● PROBLEM DESCRIPTION: Retype exactly what appears below from the line containing "For every named" down to the line containing "Image resolution: width=330, height=2576.", keeping both end lines. Do not include pictures.

═══ DATA TO USE ═══

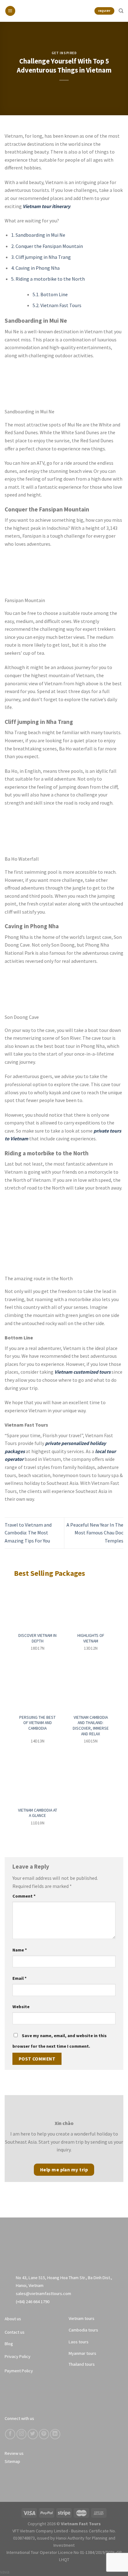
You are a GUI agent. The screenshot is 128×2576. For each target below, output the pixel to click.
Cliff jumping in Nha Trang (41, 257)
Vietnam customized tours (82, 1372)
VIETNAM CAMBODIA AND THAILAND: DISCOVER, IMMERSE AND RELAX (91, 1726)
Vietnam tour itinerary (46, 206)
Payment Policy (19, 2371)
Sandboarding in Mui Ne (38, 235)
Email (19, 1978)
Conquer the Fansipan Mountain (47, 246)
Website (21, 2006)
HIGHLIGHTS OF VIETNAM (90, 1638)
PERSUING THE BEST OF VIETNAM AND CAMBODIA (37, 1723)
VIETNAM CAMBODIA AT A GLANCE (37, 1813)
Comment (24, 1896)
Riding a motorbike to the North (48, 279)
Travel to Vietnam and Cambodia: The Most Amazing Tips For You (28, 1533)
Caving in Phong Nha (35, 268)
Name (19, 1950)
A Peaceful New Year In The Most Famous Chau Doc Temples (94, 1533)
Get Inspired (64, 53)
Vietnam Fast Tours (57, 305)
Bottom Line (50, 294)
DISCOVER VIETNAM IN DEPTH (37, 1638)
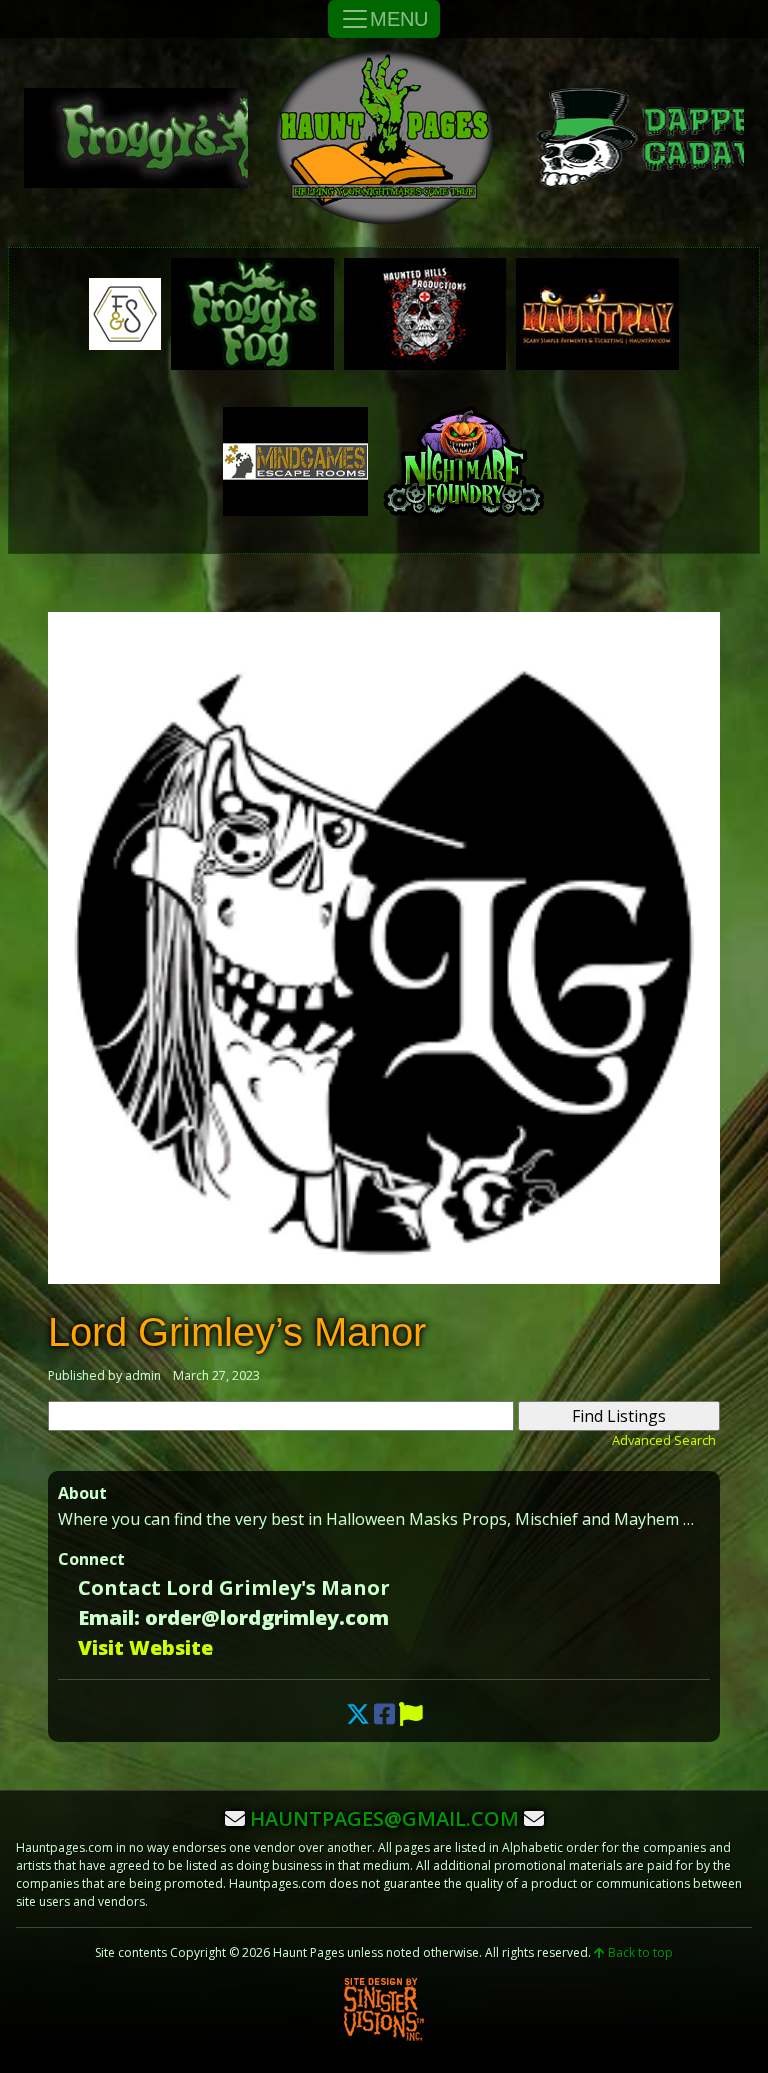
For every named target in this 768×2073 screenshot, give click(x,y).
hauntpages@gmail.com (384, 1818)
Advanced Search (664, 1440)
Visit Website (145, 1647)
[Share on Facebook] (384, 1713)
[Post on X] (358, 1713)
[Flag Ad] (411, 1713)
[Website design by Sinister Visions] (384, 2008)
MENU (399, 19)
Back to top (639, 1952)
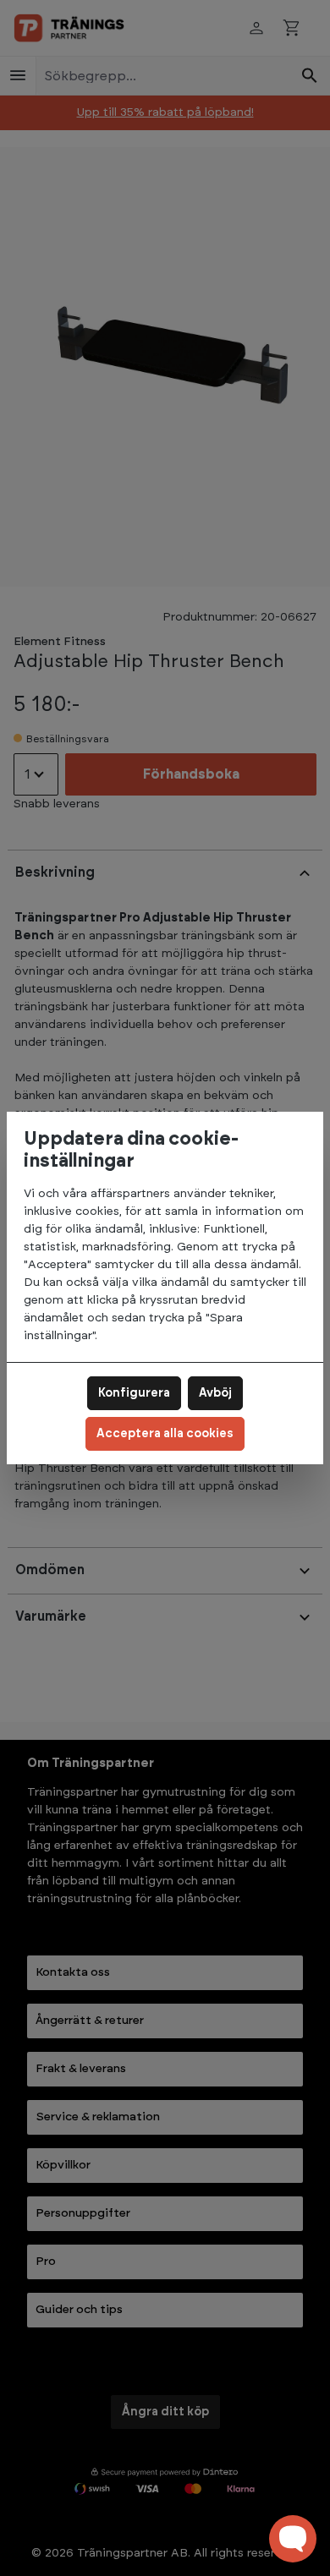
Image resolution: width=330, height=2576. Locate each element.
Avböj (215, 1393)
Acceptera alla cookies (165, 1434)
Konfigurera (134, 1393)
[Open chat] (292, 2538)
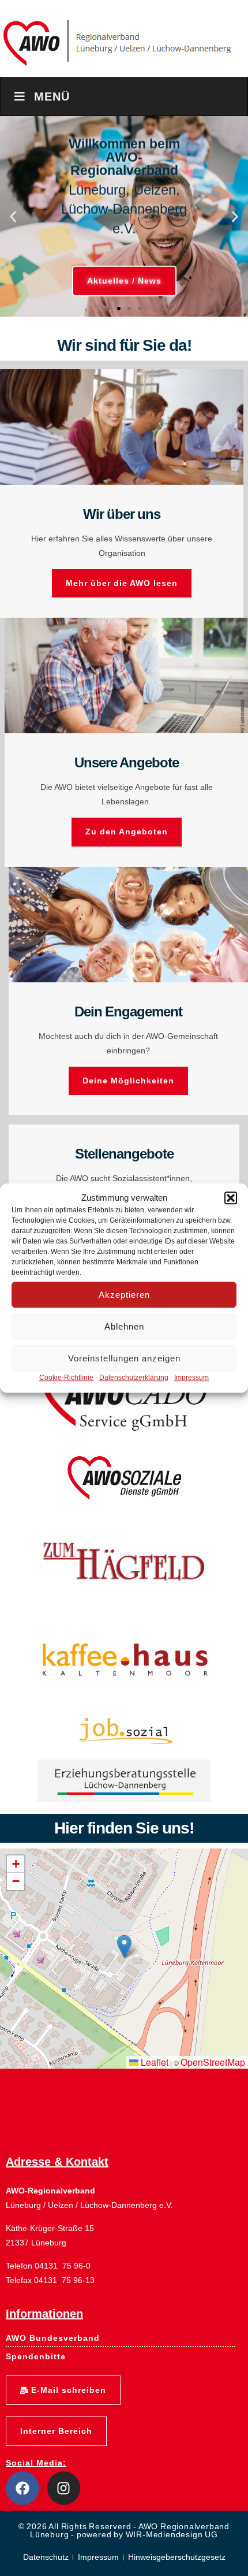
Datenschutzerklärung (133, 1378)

═══

● TASK RESPONSE:
For every named target in this 768×2073 screenshot, give click(x,y).
hauntpages@gmail.com (384, 1818)
Advanced Search (664, 1440)
Visit Website (145, 1647)
[Share on Facebook] (384, 1713)
[Post on X] (358, 1713)
[Flag Ad] (411, 1713)
[Website design by Sinister Visions] (384, 2008)
MENU (399, 19)
Back to top (639, 1952)
Image resolution: width=330, height=2576. Locate each element.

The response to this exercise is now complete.